NOVENO.- Por último, también se pretende la inclusión en la indemnización de los intereses del préstamo solicitado por el perjudicado para hacer frente a los gastos médicos y farmacéuticos. Dicha pretensión, que fue deducida por la parte acusadora particular en su escrito de conclusiones provisionales (folio 216 de las actuaciones) y reproducida en el acto del juicio, no ha sido resuelta expresamente en la sentencia de instancia, por lo que dicha omisión debe ser suplida en esta apelación. Teniendo en cuenta que la indemnización solicitada, 566,33 euros, está justificada documentalmente (documento 185 de los aportados por la acusación particular) y que se trata de un préstamo solicitado para atender los gastos de orden médico-farmacéutico causados por el accidente, se trata de un perjuicio resarcible, en los términos del artículo 1.2 de la Ley sobre Responsabilidad Civil y Seguro en la Circulación de Vehículos a Motor , en relación con el apartado 1º-6 del Baremo contenido en su Anexo. Por lo que en este punto debe ser revocada la sentencia recurrida, a efectos de inclusión de este concepto indemnizatorio.

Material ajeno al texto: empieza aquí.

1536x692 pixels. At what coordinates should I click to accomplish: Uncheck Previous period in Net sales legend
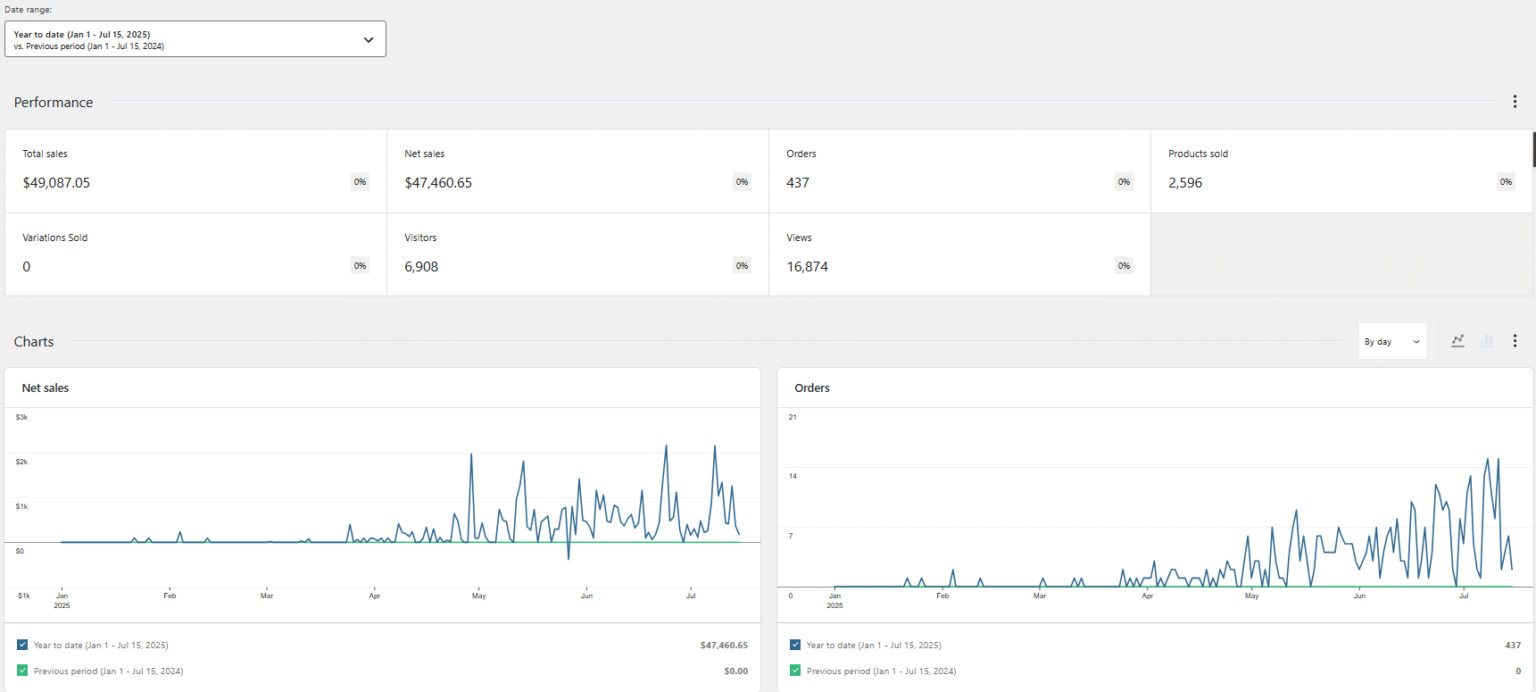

DECIMO.- No se aprecian motivos para hacer expresa imposición de las costas de este recurso, según permite el artículo 240 de la Ley de Enjuiciamiento Criminal .

Vistos los preceptos legales citados y demás de pertinente y general aplicación.

Fallo

Debemos estimar parcialmente el recurso de apelación interpuesto por el Procurador Sr. Cañete Vidaurreta, en representación de D. Octavio , contra la sentencia de fecha 7 de diciembre de 2005, dictada por el Juzgado de lo Penal número Dos de Córdoba , que se revoca en el único sentido de incluir dentro de la condena por responsabilidad civil una indemnización por gastos médico-farmacéuticos por importe de 566,33 euros; confirmándola en todos sus demás pronunciamientos. Sin especial pronunciamiento sobre las costas de esta alzada.

Así por esta nuestra sentencia, de la que se unirá testimonio al rollo de su razón, y se remitirá certificación al Juzgado de procedencia, con devolución de los autos originales, para su cumplimiento y efectos, lo pronunciamos, mandamos y firmamos.